======== DATA RECORDS
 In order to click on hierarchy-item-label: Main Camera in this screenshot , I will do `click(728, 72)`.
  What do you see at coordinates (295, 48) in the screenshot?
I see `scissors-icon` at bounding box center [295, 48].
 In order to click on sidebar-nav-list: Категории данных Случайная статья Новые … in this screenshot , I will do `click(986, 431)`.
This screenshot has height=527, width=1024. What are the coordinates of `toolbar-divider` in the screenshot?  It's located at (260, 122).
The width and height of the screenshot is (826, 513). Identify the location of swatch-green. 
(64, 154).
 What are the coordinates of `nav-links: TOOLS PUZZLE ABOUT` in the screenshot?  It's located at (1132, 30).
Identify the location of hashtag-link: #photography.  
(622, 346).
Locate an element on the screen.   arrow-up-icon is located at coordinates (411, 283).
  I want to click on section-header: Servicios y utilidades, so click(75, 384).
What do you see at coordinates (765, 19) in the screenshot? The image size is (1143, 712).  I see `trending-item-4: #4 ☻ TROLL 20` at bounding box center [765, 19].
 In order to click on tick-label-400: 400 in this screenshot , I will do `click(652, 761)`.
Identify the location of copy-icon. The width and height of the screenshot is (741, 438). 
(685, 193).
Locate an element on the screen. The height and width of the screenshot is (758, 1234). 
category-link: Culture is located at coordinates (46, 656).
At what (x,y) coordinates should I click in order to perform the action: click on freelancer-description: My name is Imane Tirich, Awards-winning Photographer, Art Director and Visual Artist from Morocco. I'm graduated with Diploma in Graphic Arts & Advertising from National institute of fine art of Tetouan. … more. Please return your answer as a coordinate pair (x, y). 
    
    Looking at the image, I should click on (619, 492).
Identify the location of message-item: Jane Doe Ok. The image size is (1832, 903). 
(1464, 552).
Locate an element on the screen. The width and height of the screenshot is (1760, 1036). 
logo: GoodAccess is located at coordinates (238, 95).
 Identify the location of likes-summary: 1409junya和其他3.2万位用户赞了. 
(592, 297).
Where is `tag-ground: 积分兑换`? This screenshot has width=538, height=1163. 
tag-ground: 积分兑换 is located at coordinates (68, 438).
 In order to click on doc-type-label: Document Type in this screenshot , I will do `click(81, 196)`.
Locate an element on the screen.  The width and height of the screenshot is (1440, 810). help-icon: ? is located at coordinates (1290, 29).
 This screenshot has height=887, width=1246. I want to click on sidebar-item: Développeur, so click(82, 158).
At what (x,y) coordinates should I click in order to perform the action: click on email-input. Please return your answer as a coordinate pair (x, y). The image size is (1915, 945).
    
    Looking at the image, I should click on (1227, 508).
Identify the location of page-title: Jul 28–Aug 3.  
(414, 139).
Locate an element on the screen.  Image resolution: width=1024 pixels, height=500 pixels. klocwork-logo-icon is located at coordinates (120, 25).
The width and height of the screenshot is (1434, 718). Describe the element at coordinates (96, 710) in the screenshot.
================
TASK STATEMENT: Rewrite the whole listing above with "Identify" replaced by "Determine" and nothing else changed.

EXERCISE ANSWER:
 In order to click on hierarchy-item-label: Main Camera in this screenshot , I will do `click(728, 72)`.
  What do you see at coordinates (295, 48) in the screenshot?
I see `scissors-icon` at bounding box center [295, 48].
 In order to click on sidebar-nav-list: Категории данных Случайная статья Новые … in this screenshot , I will do `click(986, 431)`.
This screenshot has height=527, width=1024. What are the coordinates of `toolbar-divider` in the screenshot?  It's located at (260, 122).
The width and height of the screenshot is (826, 513). Determine the location of swatch-green. 
(64, 154).
 What are the coordinates of `nav-links: TOOLS PUZZLE ABOUT` in the screenshot?  It's located at (1132, 30).
Determine the location of hashtag-link: #photography.  
(622, 346).
Locate an element on the screen.   arrow-up-icon is located at coordinates (411, 283).
  I want to click on section-header: Servicios y utilidades, so click(75, 384).
What do you see at coordinates (765, 19) in the screenshot? The image size is (1143, 712).  I see `trending-item-4: #4 ☻ TROLL 20` at bounding box center [765, 19].
 In order to click on tick-label-400: 400 in this screenshot , I will do `click(652, 761)`.
Determine the location of copy-icon. The width and height of the screenshot is (741, 438). 
(685, 193).
Locate an element on the screen. The height and width of the screenshot is (758, 1234). 
category-link: Culture is located at coordinates (46, 656).
At what (x,y) coordinates should I click in order to perform the action: click on freelancer-description: My name is Imane Tirich, Awards-winning Photographer, Art Director and Visual Artist from Morocco. I'm graduated with Diploma in Graphic Arts & Advertising from National institute of fine art of Tetouan. … more. Please return your answer as a coordinate pair (x, y). 
    
    Looking at the image, I should click on (619, 492).
Determine the location of message-item: Jane Doe Ok. The image size is (1832, 903). 
(1464, 552).
Locate an element on the screen. The width and height of the screenshot is (1760, 1036). 
logo: GoodAccess is located at coordinates (238, 95).
 Determine the location of likes-summary: 1409junya和其他3.2万位用户赞了. 
(592, 297).
Where is `tag-ground: 积分兑换`? This screenshot has width=538, height=1163. 
tag-ground: 积分兑换 is located at coordinates (68, 438).
 In order to click on doc-type-label: Document Type in this screenshot , I will do `click(81, 196)`.
Locate an element on the screen.  The width and height of the screenshot is (1440, 810). help-icon: ? is located at coordinates (1290, 29).
 This screenshot has height=887, width=1246. I want to click on sidebar-item: Développeur, so click(82, 158).
At what (x,y) coordinates should I click in order to perform the action: click on email-input. Please return your answer as a coordinate pair (x, y). The image size is (1915, 945).
    
    Looking at the image, I should click on (1227, 508).
Determine the location of page-title: Jul 28–Aug 3.  
(414, 139).
Locate an element on the screen.  Image resolution: width=1024 pixels, height=500 pixels. klocwork-logo-icon is located at coordinates (120, 25).
The width and height of the screenshot is (1434, 718). Describe the element at coordinates (96, 710) in the screenshot.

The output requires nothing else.